Preferably, the image data set is created prior to placing the patient on the operating table. Once the patient is ready for surgery, the processor 45 can identify the fiducial marker 20 in patient space using signals received from at least one sensor 50, placed in known relation to the fiducial marker(s) 20 placed on the patient's vertebra 610. As described above, the system then auto-registers the patient by correlating the reference points to the data points. According to the present invention, the fiducial marker-sensor devices illustrated with respect to brain surgery are equally acceptable for spinal surgery.

During the procedure, the computer system dynamically tracks movement of each sensor 50 on the patient's vertebra and on the medical instrument 60. Thus, the system tracks alignment and positioning of the vertebra 610 (e.g., relative movement of the vertebra) as well as movement of the medical instrument 60 relative to the vertebrae.
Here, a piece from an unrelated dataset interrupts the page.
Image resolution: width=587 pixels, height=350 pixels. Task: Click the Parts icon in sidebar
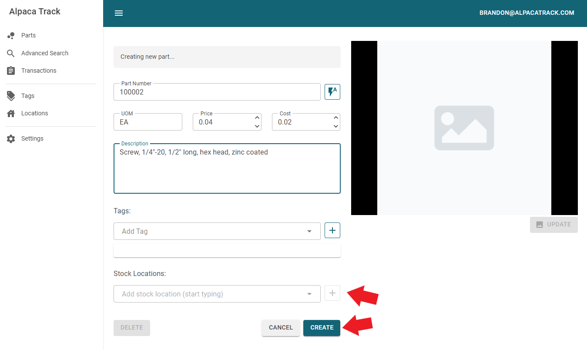tap(11, 36)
In addition, the system can "learn the geometry" of sensors placed on a single to perform geometry checks that help maintain system accuracy as described above.

As the system tracks relative movement of vertebra 610 and the medical instrument 60, a graphical representation of instrument navigation through the patient's spinous process is displayed on a monitor 48 of the computer system 40 based on reconstructed images of scanned image data.

An exemplary embodiment of a medical instrument for use in the present invention is illustrated in FIG. 15. The medical instrument 60 includes a handle 62 and a probe 64 having a tip portion 66. The tip portion 66 of the medical instrument 60 includes a sensor having at least one coil 68. In a preferred embodiment of the invention, the two coils 68 are placed in the tip portion 66 in order to allow the computer system of the present invention to track movement of the instrument in six degrees of freedom. The coils 68 are preferably located perpendicular to each other within the tip portion 66.

It will be apparent to those skilled in the art that various modifications and variations can be made in the registration system of the present invention and in construction of this registration system without departing from the scope or spirit of the invention. As an example a variety of other embodiments of the fiducial marker-sensor device could be employed, including fiducial markers of an endless variety of shapes and sizes. The magnetic field generator and sensor roles could be reversed, such that the operating table 42 could include a sensor, and field generators could be placed on the patient and in the medical device. In addition, an optical, acoustic or inertial system could be used to track the location of the sensors and fiducial markers instead of electromagnetics.

Other embodiments of the invention will be apparent to those skilled in the art from consideration of the specification and practice of the invention disclosed herein. It is intended that the specification and examples be considered as exemplary only, with a true scope and spirit of the invention being indicated by the following claims.